Rapamycin — From Easter Island to Longevity Clinics
Discovered in soil, 10,000 km from nowhere
Rapamycin (sirolimus) is produced by a bacterium found in Easter Island soil in 1964 — the island's Polynesian name is Rapa Nui, hence rapamycin. Originally developed as an antifungal, it was later found to suppress the immune system and discovered to extend lifespan in virtually every model organism tested.
The most replicable longevity drug in history
Rapamycin extends lifespan in yeast, worms, flies, and mice. The 2009 NIA Interventions Testing Program showed it extended mouse lifespan even when started in middle age — the first intervention to do so. The effect has been replicated in multiple labs and multiple strains.
Human off-label use is now common
Rapamycin is FDA-approved for transplant rejection and certain cancers, not for longevity. But off-label prescription for healthspan purposes has grown fast since ~2020, with intermittent dosing (weekly, not daily) aimed at autophagy + immune function benefits while minimising side effects.
True or False
Rapamycin suppresses the immune system at all doses.

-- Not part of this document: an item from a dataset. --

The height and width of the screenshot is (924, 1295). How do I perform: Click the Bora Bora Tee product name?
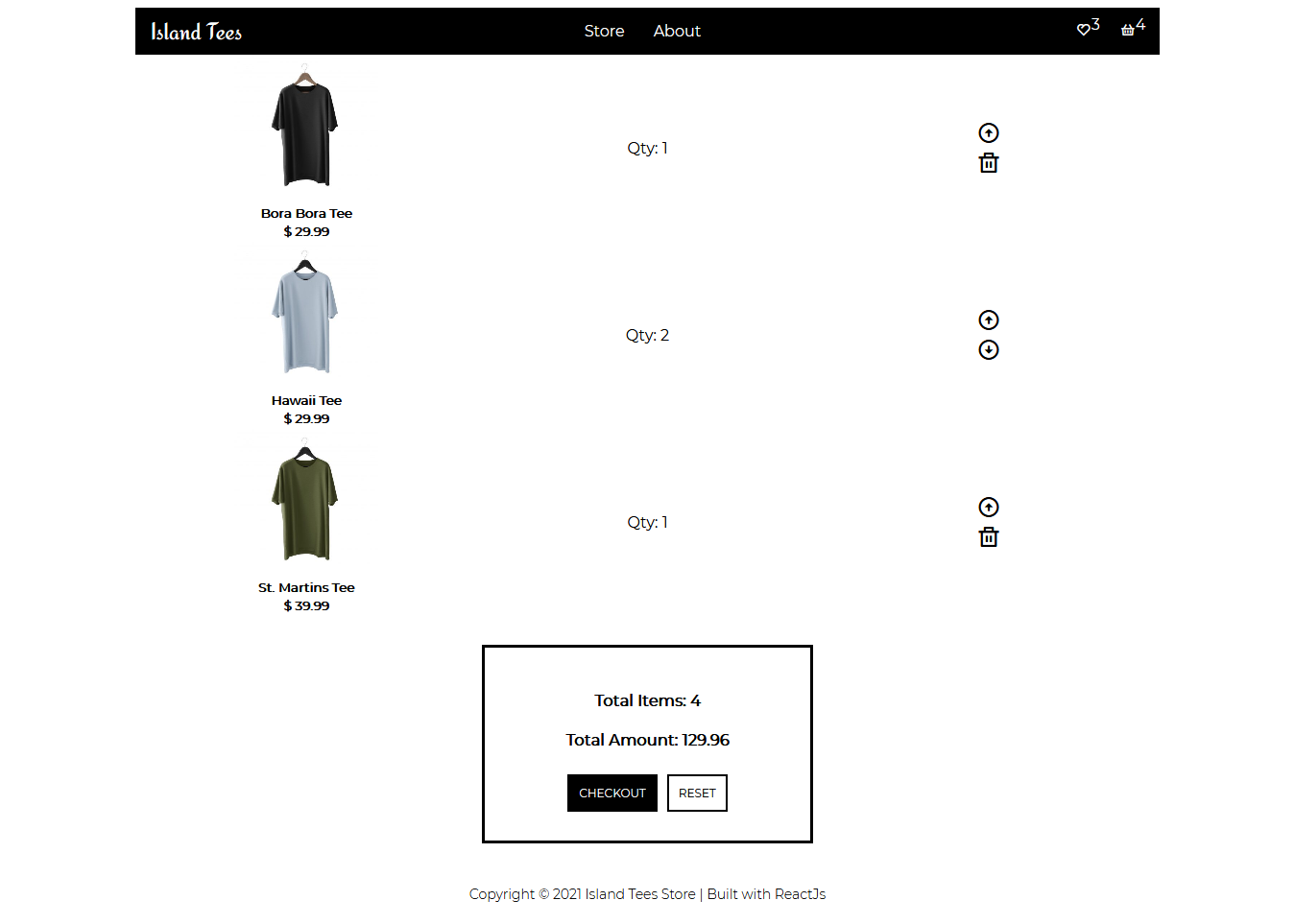pos(306,213)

What human evidence exists
The 2014 Everolimus-in-elderly trial showed improved vaccine response at a rapamycin-analogue dose. Multiple longevity-clinic observational cohorts report improvement in inflammation markers, body composition, and periodontal disease. No randomised all-cause-mortality human trial exists yet — the evidence bar for that is high.
Key Takeaway
Rapamycin has the deepest + most replicated longevity evidence base of any drug. It's on-market, inexpensive, and being prescribed off-label. It's also a real pharmaceutical with real side effects. Thoughtful, physician-monitored use is now a reasonable conversation for informed adults.